**Work required:** Pick up the forum thread below about the rumored Canon 5D Mark III specs and keep writing it from where it stops.

━━ Excerpted text

I would be very very happy with 2 stop noise improvement. But can they really pull that off at 28 megapixels? 

RAW video sounds interesting, but seems like it would take up TONS of space. 





Canon Rumors said:


> <strong>First 5D Mark III Spec List.</strong></p>
> <ul>
> <li>28 megapixel</li>
> <li>2 Stop Noise Improvement</li>
> ...


----------



## unruled (Dec 27, 2010)

macfly said:


> The 5D Mkll is has been a runaway sales success way beyond Canon's expectaions. It is my understanding that that had no idea it would be such a hit, and also not planned for its success, which is what maybe side swiped the 1Ds line. The thing that has made it such a hit is its video ability, much, much more than it's stills ability. Thats what really took Canon by suprise. They are selling far more of them as video units than they are as still cameras, and it has created a hybrid market boom nobody really saw coming.
> 
> Have you guys seen Restrepo on the big screen? It is awesome, all all filmed on the 5D Mkll. The video quality is so good that they are now being used to folm TV show (House for one) and also as 'disposables' on many big budget feature films. They get put inside stunt vehicles, explosions, and other full destruction situations with the expectation that they'll be destroyed, all you need to recover is the card. Many big budget action films made today will 'consume' a dozen or 5D's during filming.
> 
> http://restrepothemovie.com/



actually they only filmed that one house season finale with the 5d II.


----------



## NotABunny (Dec 27, 2010)

Aputure said:


> I would be very very happy with 2 stop noise improvement. But can they really pull that off at 28 megapixels?



Yes because the language implies noise improvement per image, not per pixel, so the resolution has no influence.


I do wonder how much of this is hardware improvement, and how much software.


----------



## epsiloneri (Dec 27, 2010)

epitope said:


> I'm also looking forward to see if the dynamic range is improved. I'd trade 6-figure ISO for more DR any day of the week.



I totally agree. I find the biggest problem for the image quality from a 5D2 to be its low-iso pattern noise (banding) that severely limits the dynamic range. 50D also has this problem (it's from the same generation). The 7D is way better in this respect, and I expect a 5D3 to be as well. See http://photography-on-the.net/forum/showthread.php?t=750731 for a detailed discussion.

Unfortunately, these rumoured specs do not look very credible... at all. I'm expecting a 5D3 no earlier than by the end of 2011. Hopefully together with a 24-70/2.8L IS


----------



## onekiel (Dec 27, 2010)

━━━━
━━ Dataset content

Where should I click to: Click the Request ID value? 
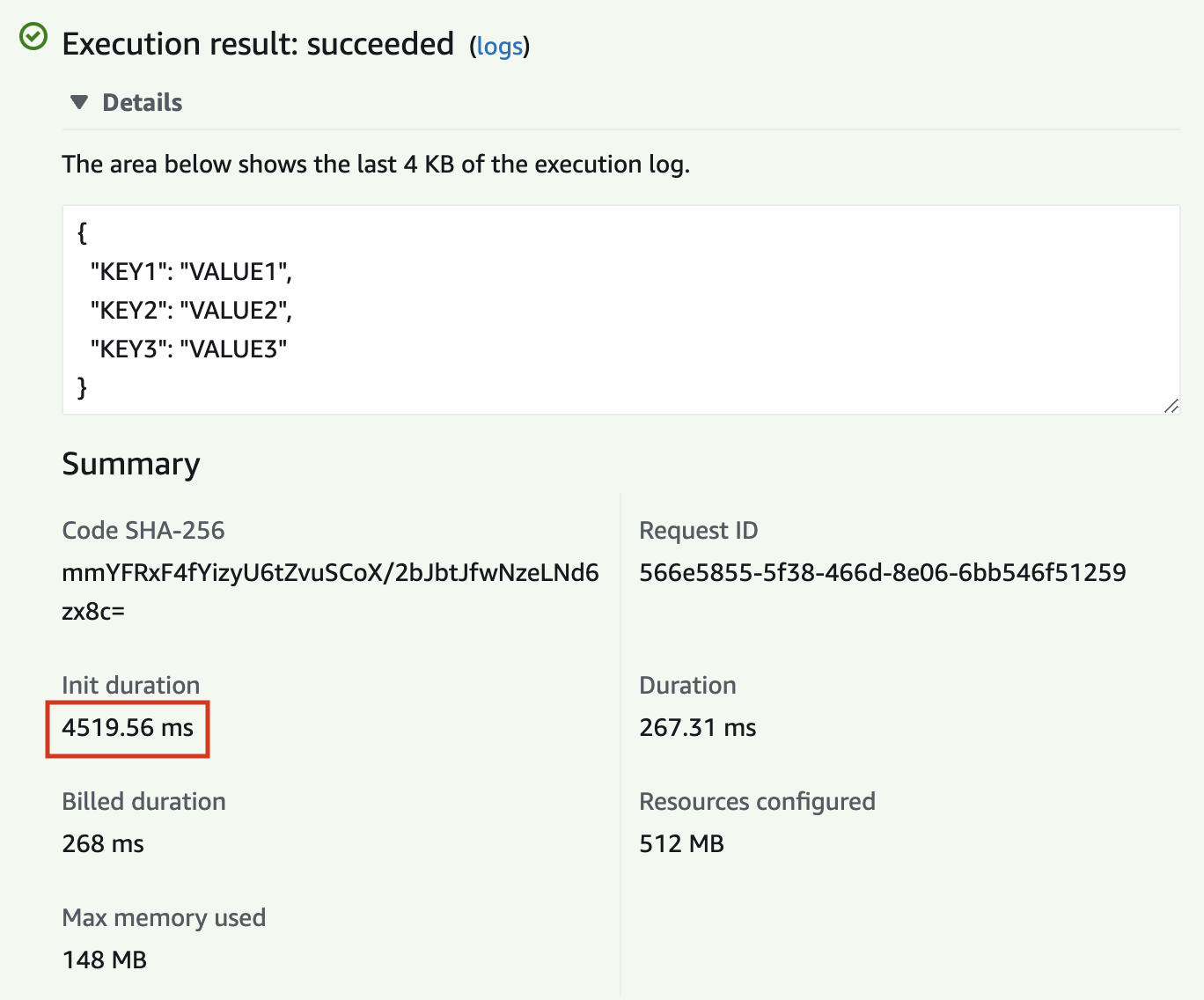tap(883, 572)
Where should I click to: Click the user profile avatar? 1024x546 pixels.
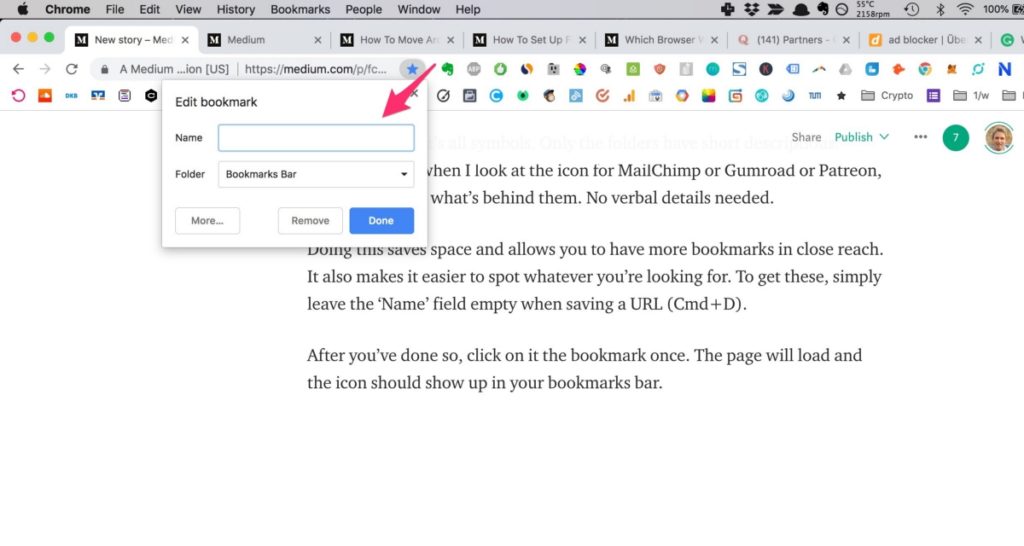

━━━━

**The result:**
Any word on improved (faster) AF system for the 5D MKIII?...This is the _make or break_ issue for me with this camera.


----------



## Justin (Dec 27, 2010)

Raw video. This would be the feature that would keep the mark 2 sales pace going or even exceed it. For 3500 or less these cameras would fly off the shelf.



scalesusa said:


> Grendel said:
> 
> 
> > RAW video is a nerds wet dream. 104Mb/s+ from a DSLR body ? Right.
> ...


----------



## ronderick (Dec 28, 2010)

onekiel said:


> Any word on improved (faster) AF system for the 5D MKIII?...This is the _make or break_ issue for me with this camera.



I'd bet my money that'll be the first thing on Canon's 5D3 priority list.

However, we can keep our fingers crossed on whether they're going to use the 7D's AF system... :


----------



## peejay (Dec 28, 2010)

Better tonailty and colour. So more DR and 16 bit colour, for now, would be good.


----------



## richy (Dec 28, 2010)

+1 for more DR 

Re sales figures. I have no idea if it exceeded predicted demand but demand did outstrip supply for a long time, possibly because canon didn't predict demand or possibly because they restricted supply to reduce the impact on 1ds3 sales or just to produce hype (i.e. if its in short supply it must be awesome) but perhaps I'm just too cynical lol.

IIRC the season finale of house was at least partially shot with 5d2's due to their compact size and low light ability, but I think I also remember comments about it costing a fortune in post, I'm not a videographer or DP so I couldn't say lol It's sure been loved by many people.

Canon also make video cameras, quite decent ones costing many many pennies. I would imagine that canon are in no hurry to produce a 2.5k camera that not only canibalises 1ds sales but also their lucrative video business. I would love to be proved wrong, I have no evidence just guessing based on logic.

The same logic applies to the af. No real technical reason prevented the 5d2 having better af, it will have been deliberately offered with 'midrange' af to keep at least some kind of a reason to buy their 8k 1ds3. Canon are far from stupid (although the direct print button worship coupled with the resistance to a mlu button has me worried they may not be that far from it) and will have carefully mapped out their offerings to get the most money from the most number of people.

What suprises me is that Nikon who AFAIK have no video business have not been pushing video harder. 

Raw video is possible, perhaps we may even see two versions of a 5d3 with a higher priced one able to record longer video clips?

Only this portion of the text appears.